WRITTEN REQUEST: Please copy the material below word for word, leaving out the pictures.
☆ ☆ ☆ ☆ ☆ ☆ ☆
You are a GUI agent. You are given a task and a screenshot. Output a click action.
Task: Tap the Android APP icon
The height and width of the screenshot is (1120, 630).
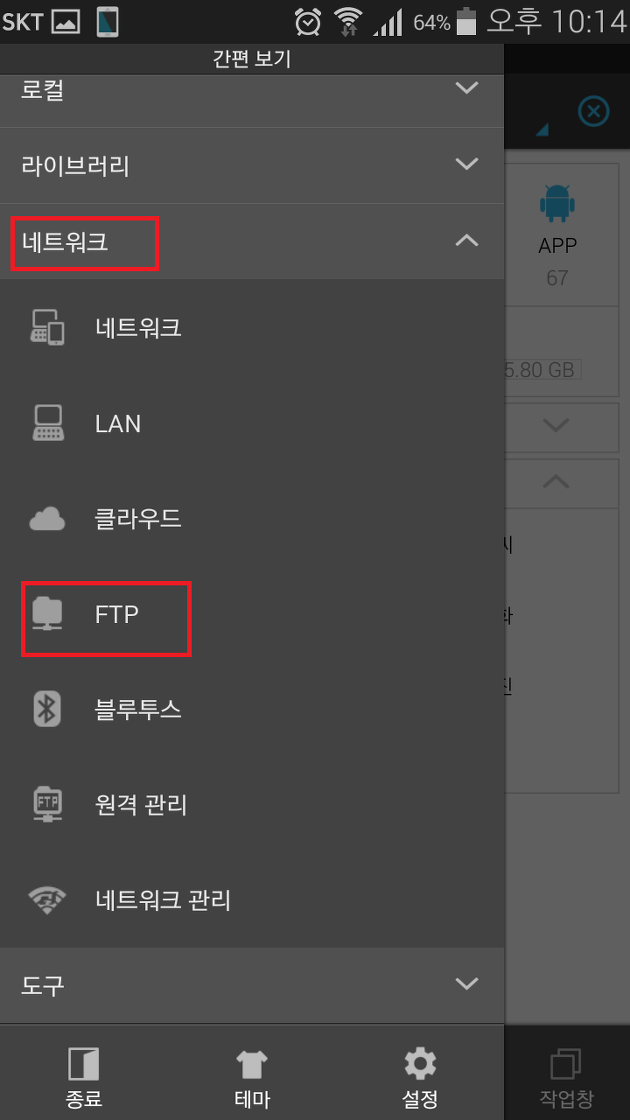[557, 203]
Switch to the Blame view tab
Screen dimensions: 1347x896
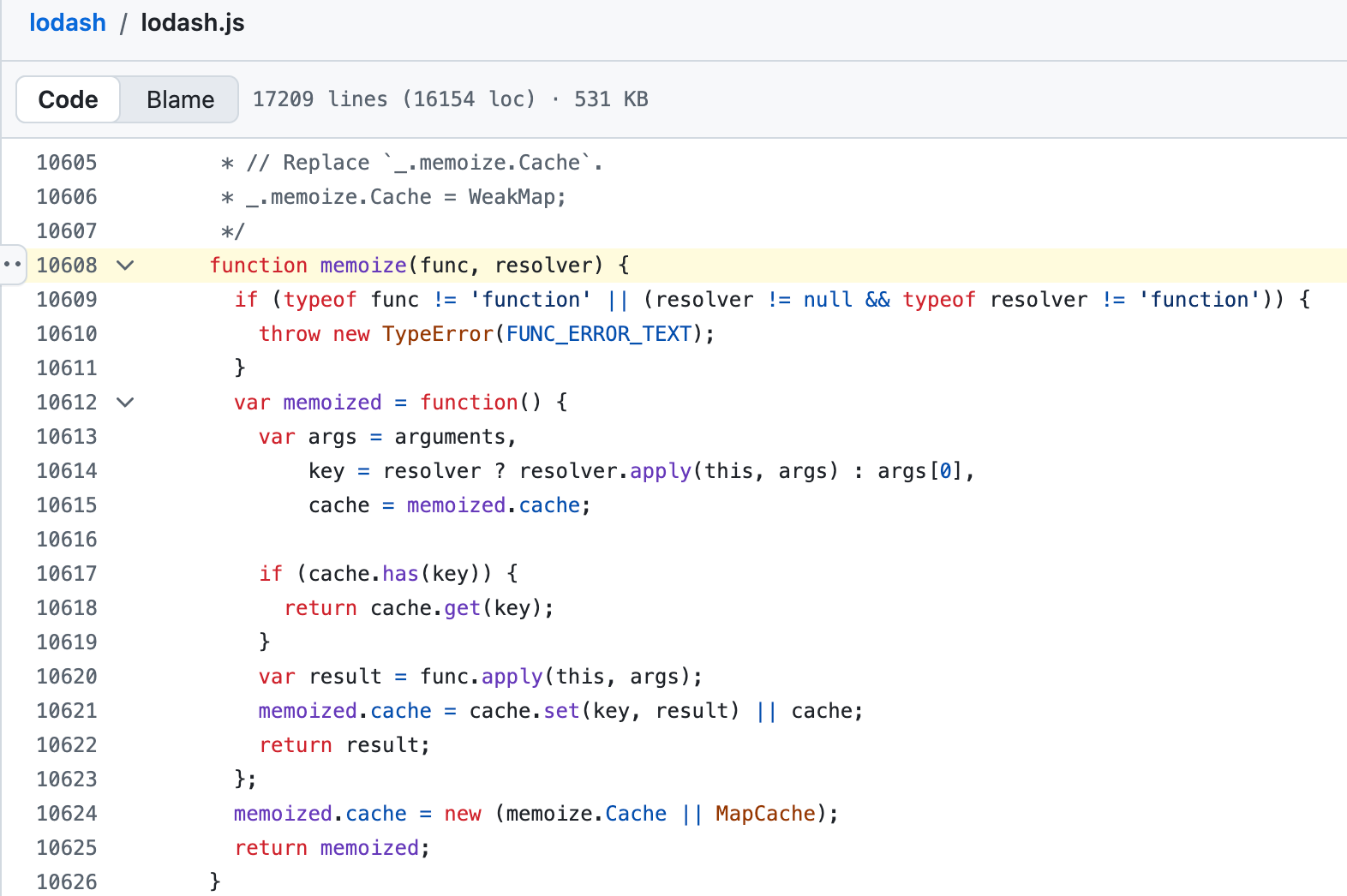click(x=180, y=99)
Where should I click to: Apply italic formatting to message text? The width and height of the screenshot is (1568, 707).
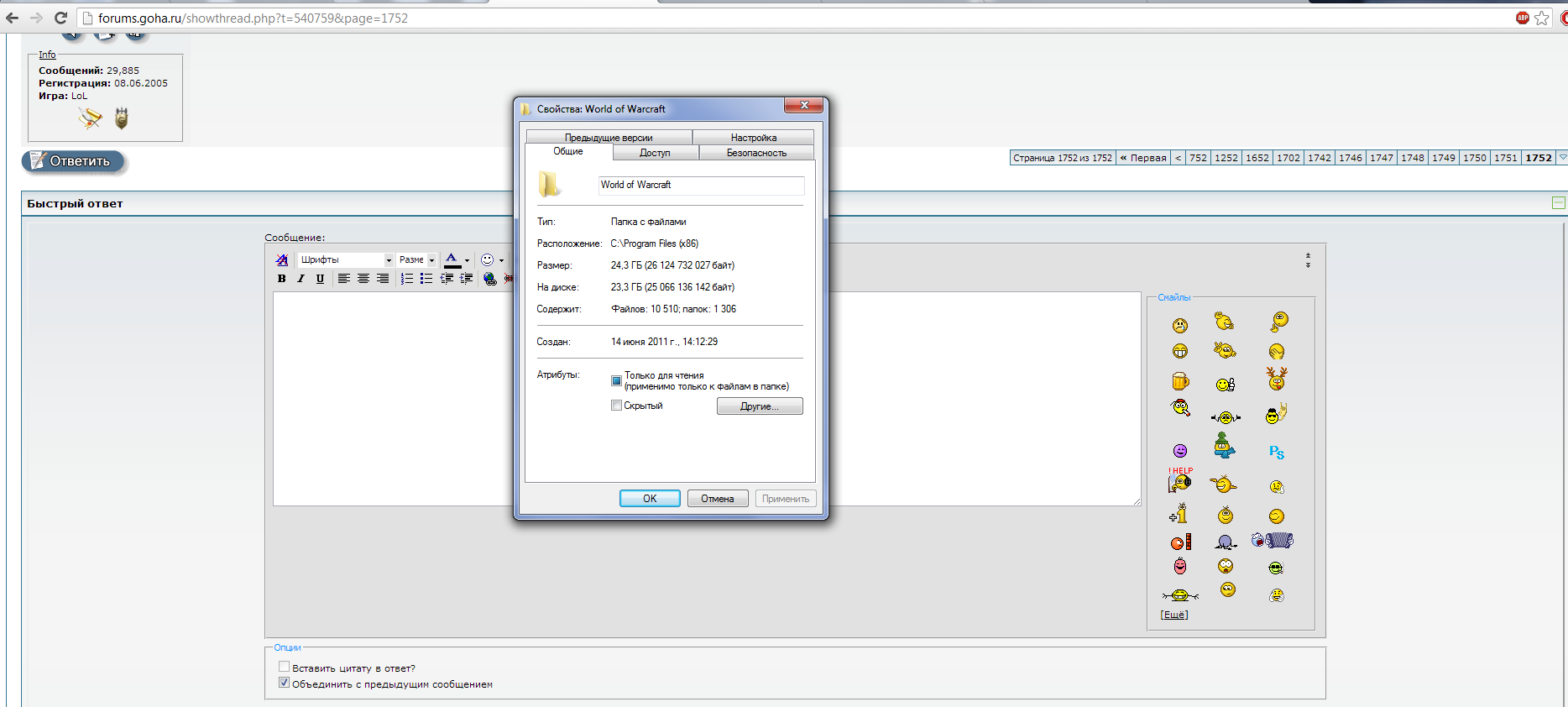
☆ ☆ ☆ ☆ ☆ ☆ ☆
ANSWER BELOW:
You are a GUI agent. You are given a task and a screenshot. Output a click action.
Task: Tap the Android APP icon
The height and width of the screenshot is (1120, 630).
[557, 203]
Switch to the Blame view tab
Screen dimensions: 1347x896
click(x=180, y=99)
Where should I click to: Apply italic formatting to message text? The width and height of the screenshot is (1568, 707).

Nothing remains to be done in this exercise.